Now if you’ve been around strength training and the fitness industry for some time you’ve probably developed a pretty decent bullshit meter. That makes sifting through the mountains of information and finding the useful pieces so much easier. If you’re new to the industry or have not yet developed a high quality bullshit meter then hopefully the rest of this article can give you some pointers to help you decipher the good from the bad. These points are 5 of the key features I look for when I’m assessing the quality of the information coming from a coach.

The one secret coaches don’t want you to know

In a world where almost every fact and/or piece of knowledge you can desire is available at the click of a button it’s easy for coaches to claim they have THE SECRET. Here’s the thing: that marketing trick has been run and done. There is no secret, special method or combination of supplements that will take your strength to the next level. From an athlete’s point of view it takes desire, hard work and a commitment to the process. From a coaches perspective it takes and understanding of principles, methods and their applications.

Good coaches have a solid method that produces replicable results.

Great coaches understand the principles behind training. This knowledge allows them to adjust their methods according to the demands of the situation.

If your coach claims to have a one size fits all solution to every problem you’ve ever had I’d suggest it’s time to find a new coach.

I don’t know

Increasingly the scope of practice for a strength coach seems to be a grey area. The lack of regulation in the fitness industry allows anyone to claim they have the requisite knowledge to help you succeed in your training. In my experience the coaches that claim to have all the knowledge are often the ones to be wary of.

Let’s use nutrition as an example. I have taken some basic university level nutrition courses, read a few books around nutrition and I love to cook.
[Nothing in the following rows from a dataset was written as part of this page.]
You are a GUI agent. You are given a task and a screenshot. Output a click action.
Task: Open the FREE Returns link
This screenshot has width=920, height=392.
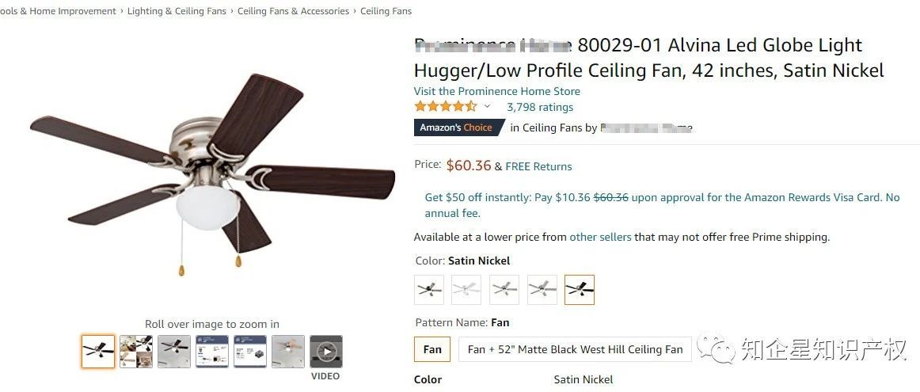tap(538, 166)
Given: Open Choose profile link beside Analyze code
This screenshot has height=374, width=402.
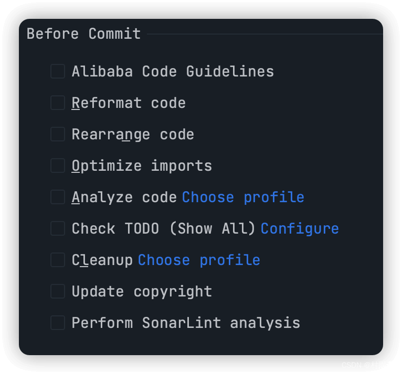Looking at the screenshot, I should [243, 197].
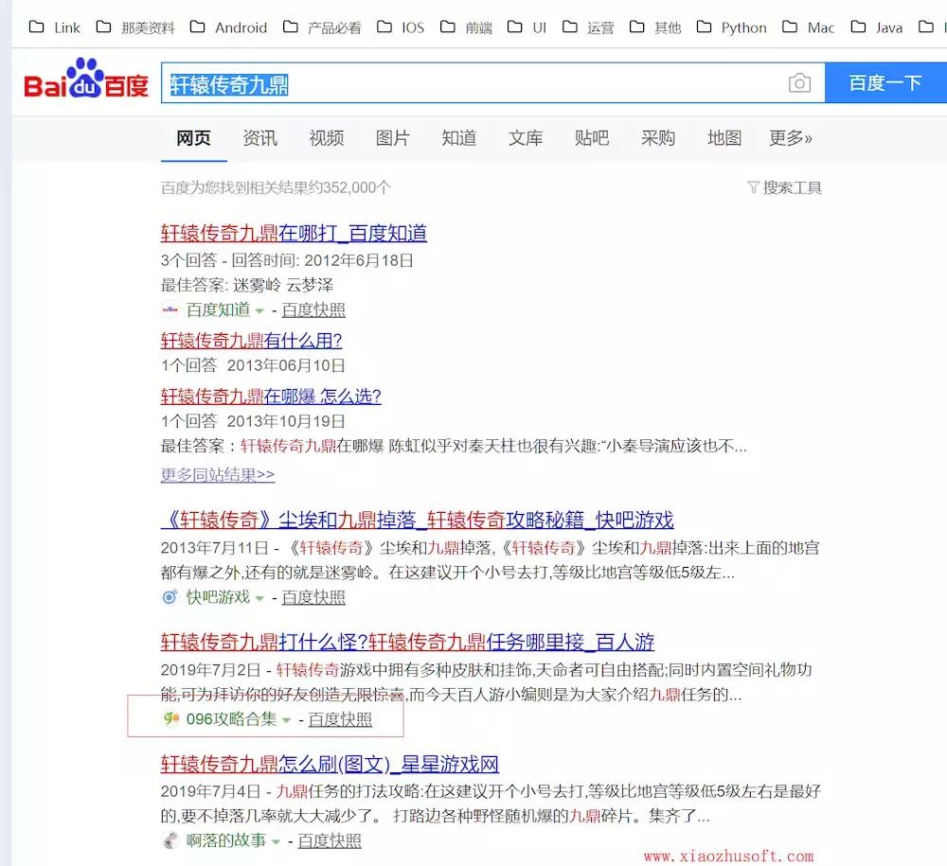
Task: Open the 轩辕传奇九鼎怎么刷(图文)_星星游戏网 result
Action: pos(329,764)
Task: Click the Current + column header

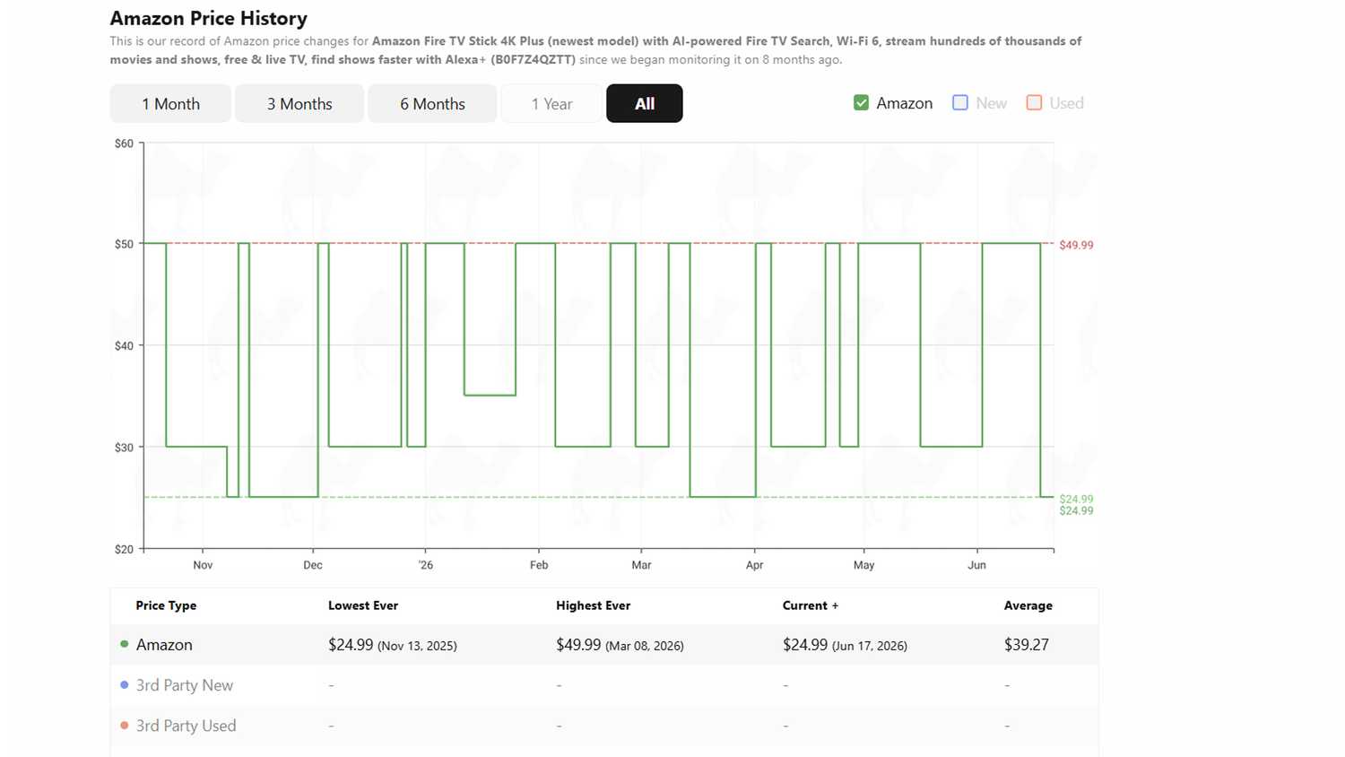Action: [811, 605]
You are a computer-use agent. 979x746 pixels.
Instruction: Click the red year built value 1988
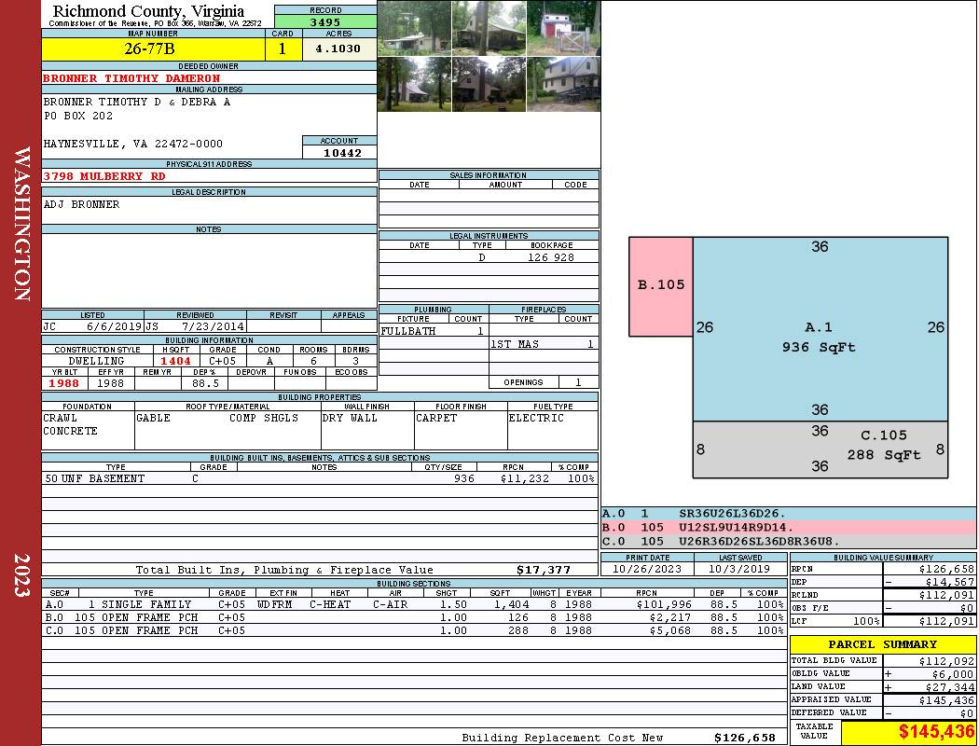[64, 382]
Some would have you believe that just these facts alone is enough to start writing personalised nutrition plans and charging people for diet advice.

I disagree.

I am not (an never will be) a nutritionist or dietician. I love food but have no desire to study the amount of information I would need to in order to consider myself qualified to offer nutritional coaching. I can certainly give you some overarching guidelines to work with and some ideas on how to improve your eating habits but I won’t write you a diet or nutritional plan. Instead I will find a suitably qualified person that I know and trust and  will recommend you go and see them.
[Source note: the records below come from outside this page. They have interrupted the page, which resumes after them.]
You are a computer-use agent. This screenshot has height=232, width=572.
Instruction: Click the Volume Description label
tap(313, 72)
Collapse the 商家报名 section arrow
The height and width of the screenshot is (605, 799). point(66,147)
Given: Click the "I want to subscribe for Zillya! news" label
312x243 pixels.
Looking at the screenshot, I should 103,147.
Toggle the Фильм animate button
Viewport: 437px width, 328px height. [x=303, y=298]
I’m not afraid to refer you to someone who knows more because I’m not afraid to tell you that I don’t know the answer to your question. I want the best results possible for you and to do that I’m happy to help you find the advice you need to succeed.

A reason for every decision

As a teenager I briefly considered following my fathers footsteps and joining the army. In hindsight I’m very, very glad I didn’t decide to follow through. I’m sure I would have enjoyed many aspects of the experience however I now know that I have what could be most aptly described as a mild disdain for authority.

I don’t like being told what to do especially when I can’t see the reason behind the request. That’s not to say I can’t take direction. I’ll happily do what I’m told on the proviso that the person doing the telling can answer one simple question.


The teachers, coaches and miscellaneous authority figures that have had the greatest impact upon the course of my life have been the those that can explain why I should do something. Those that answered with “because I told you to” were very quickly pulled down a rung or two in the authority stakes.

I believe that a true understanding of a given subject should allow a coach or leader in any field to justify their choices. Once they’ve justified their choice of exercise, method or belief then it’s time for you to decide whether you agree with them or not.

Your best interests

If I’ve said it once I’ve said it a thousand times: there is no quick fix. Strength takes time. Most people aren’t willing to listen to this discussion because their ego is too big to allow them to do the work they need to be doing to be at their best in the years to come.

JP Cauchi is a powerlifting coach and athlete who owns The Strength Fortress in Melbourne. He’s got an awesome video (find it here) that explains the concept of a lifetime PR. If you start lifting weights and train for 2 years with no regard for the future you can probably be pretty confident in being able to add 50-100kg to your powerlifting total. Now lets say, for the sake of argument, your total went from 500 to 600kg. That’s pretty huge over 2 years but often leads to burn out and a lifter leaving the sport all together.

Now what if the same lifter started with a 500kg total and added only added 20kg per year. After 1 year their total would be 520kg, after 5 years their total would be 600kg, after 10 years their total could be 700kg. This is a much more sustainable growth pattern. It might not be as sexy but it does mean you’re less likely to be injured or burnt out and you’re far more likely to continue making progress well into the future.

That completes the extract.